In previous papers (Davies et al., 2003a, b; Davies and Turner, 2004), it has been stated that M. jenischiana (Rchb.f.) C. Schweinf. also produces nectar and that this collects upon the labellum and at the base of the column-foot. However, it seems that this species is seldom seen in cultivation in the UK and, since no monograph has been published for the genus and some of the features present in the specimen examined were inconsistent with those described for M. jenischiana, it was not possible to identify the specimen with certainty. Consequently, further advice was sought and as a result, the specimen of M. jenischiana, and the subject of this present paper, has been redetermined as M. anceps Ames & C. Schweinf. (G. Carnevali, pers. comm., 2004). This plant shows diurnal anthesis and has strongly zygomorphic, relatively open, greenish-white flowers that last approx. 1 month in cultivation. The labellum is modified to form a landing platform and bears copious nectar upon its surface. However, no nectar guides were visible to the human eye but whether fragrance is present is less certain, although one of the authors could detect a sweet but unpleasant scent. Consequently, it is speculated that M. anceps is melittophilous and is perhaps more typical of nectariferous Maxillaria spp. than the presumed ornithophilous M. coccinea. Thus, the aim of this paper is to describe, for the first time, the secretion and chemical composition of nectar in a presumed entomophilous species of Maxillaria and to compare this with data previously obtained for M. coccinea (Stpiczyńska et al., 2004).

MATERIALS AND METHODS

Fresh flowers of M. anceps were examined by means of a hand lens, an Olympus SZX12 stereo-microscope and a TESLA BS-300 series scanning electron microscope (SEM) in order to locate the position of the nectary and the site of nectar secretion. Flowers were also examined microscopically when in bud (1 d before opening), at the commencement of anthesis (1–2 d after opening) and 3–4 d after opening. Hand-cut sections through nectar-secreting tissue were tested for starch and lipids using IKI and a saturated alcoholic solution of Sudan III, respectively. The tissue was fixed, cut and stained for both light microscopy and transmission electron microscopy (TEM) as previously described (Stpiczyńska et al., 2004). A Nikon Eclipse 600 microscope with screen measurement version 4·21 software was used for micrometry and photomicrography.

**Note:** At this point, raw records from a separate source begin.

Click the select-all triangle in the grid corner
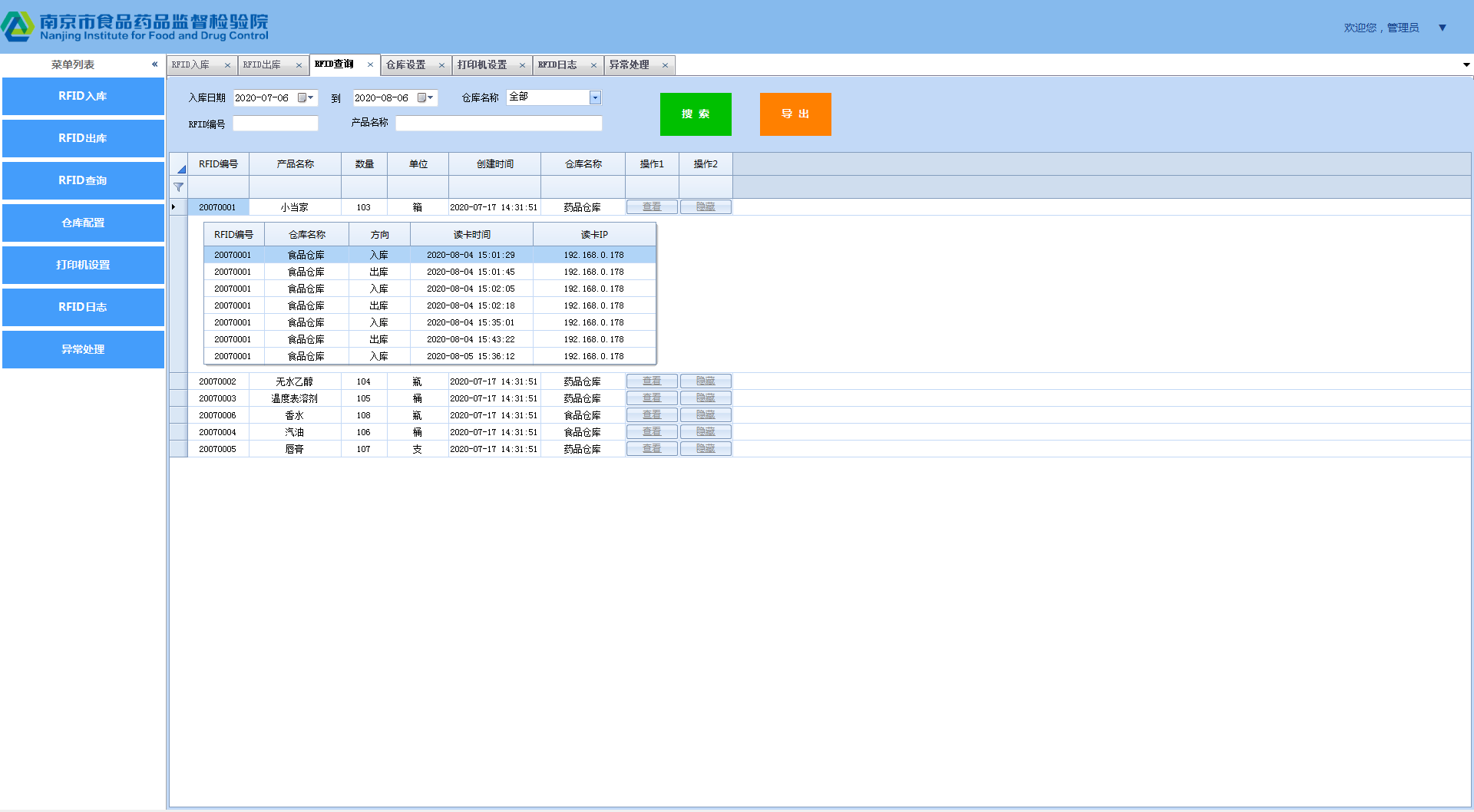The image size is (1474, 812). click(181, 168)
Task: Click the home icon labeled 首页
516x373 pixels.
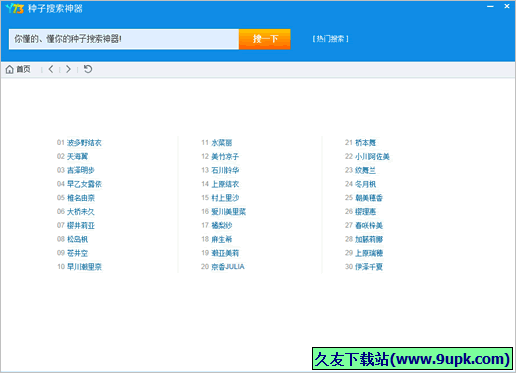Action: tap(18, 69)
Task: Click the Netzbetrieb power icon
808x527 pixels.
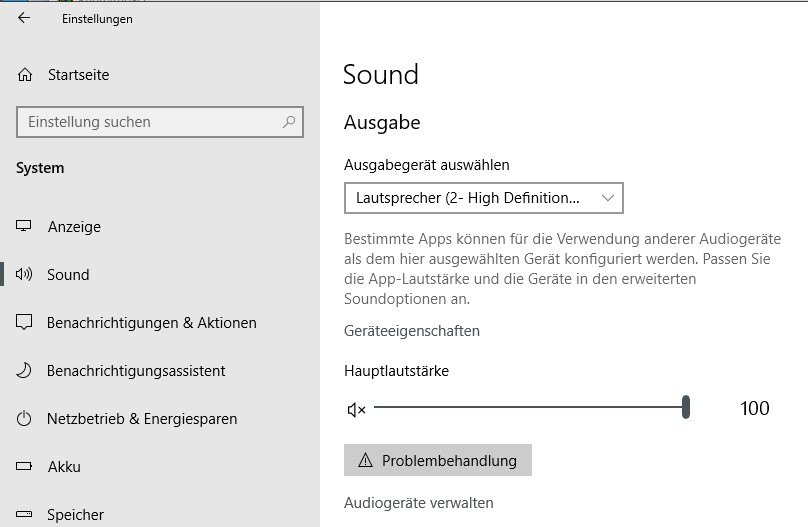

Preliminary tests for reducing sugars in the nectar of M. anceps using Clinistix (Beyer PLC) showed that the nectar of flowers prior to, or at the point of anthesis, whilst still tasting sweet, contained no glucose whereas that of older flowers gave a positive reaction for this substance. This test works on the principle that glucose (but not fructose) is oxidized in the presence of glucose oxidase to form gluconic acid and hydrogen peroxide. The latter, in the presence of peroxidase, oxidizes the chromogen system through purple to blue. On the basis of these results, it was suspected that initially the nectar of M. anceps mainly contains sucrose but that this, as anthesis progresses, is converted to glucose.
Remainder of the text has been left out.